=== Document extract ===
- - -
Re: [PATCH] sched/rt: fix incorrect schedstats for rt thread

From: Peter Zijlstra

Date: Mon Jan 12 2026 - 11:38:26 EST


On Fri, Jan 09, 2026 at 03:24:47PM +0800, Dengjun Su wrote:

> For __update_stats_wait_end(), task_on_rq_migrating(p) is needed to
> distinguish between stage 2 and stage 4 because they involve different
> processing flows, but for __update_stats_wait_start(), it is not necessary
> to distinguish between stage 1 and stage 3.
>
> As for adding the condition wait_start > prev_wait_start, I think it is
> more like a mechanism to prevent statistical deviations caused by time
> inconsistencies.

It looks like nonsense to me.. since you have a test-case, could you see
what this does for you?

Specifically:

- it ensures that when not in a migration, prev_wait_start must be 0

- it unconditionally subtracts; unsigned types are defined to wrap
nicely (2s complement) and it all should work just fine.
- - -
=== What this task involves ===
Write the next part of the mailing-list reply about the rt schedstats patch, picking up after its last sentence.

=== Dataset content ===
- - -
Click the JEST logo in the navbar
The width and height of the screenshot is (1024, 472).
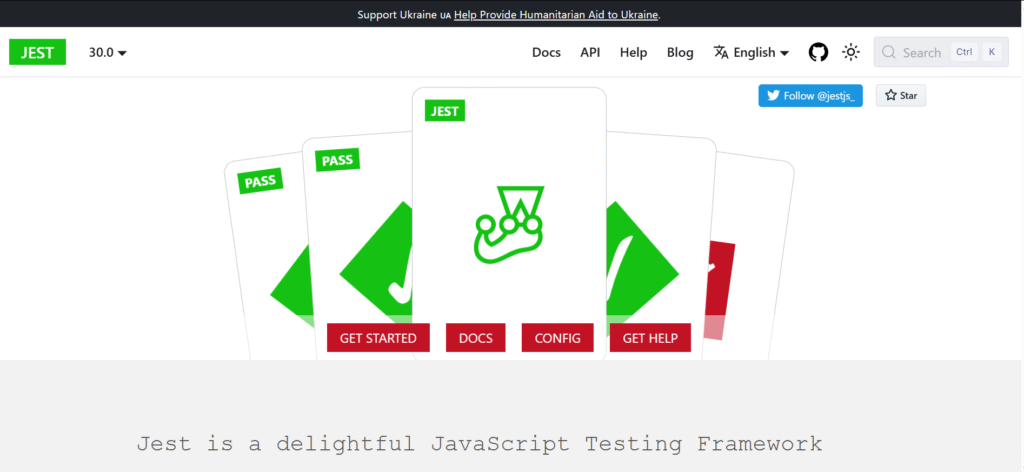click(37, 52)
- - -
=== Task answer ===
---

diff --git a/kernel/sched/stats.c b/kernel/sched/stats.c
index d1c9429a4ac5..144b23029327 100644
--- a/kernel/sched/stats.c
+++ b/kernel/sched/stats.c
@@ -12,8 +12,10 @@ void __update_stats_wait_start(struct rq *rq, struct task_struct *p,
wait_start = rq_clock(rq);
prev_wait_start = schedstat_val(stats->wait_start);

- if (p && likely(wait_start > prev_wait_start))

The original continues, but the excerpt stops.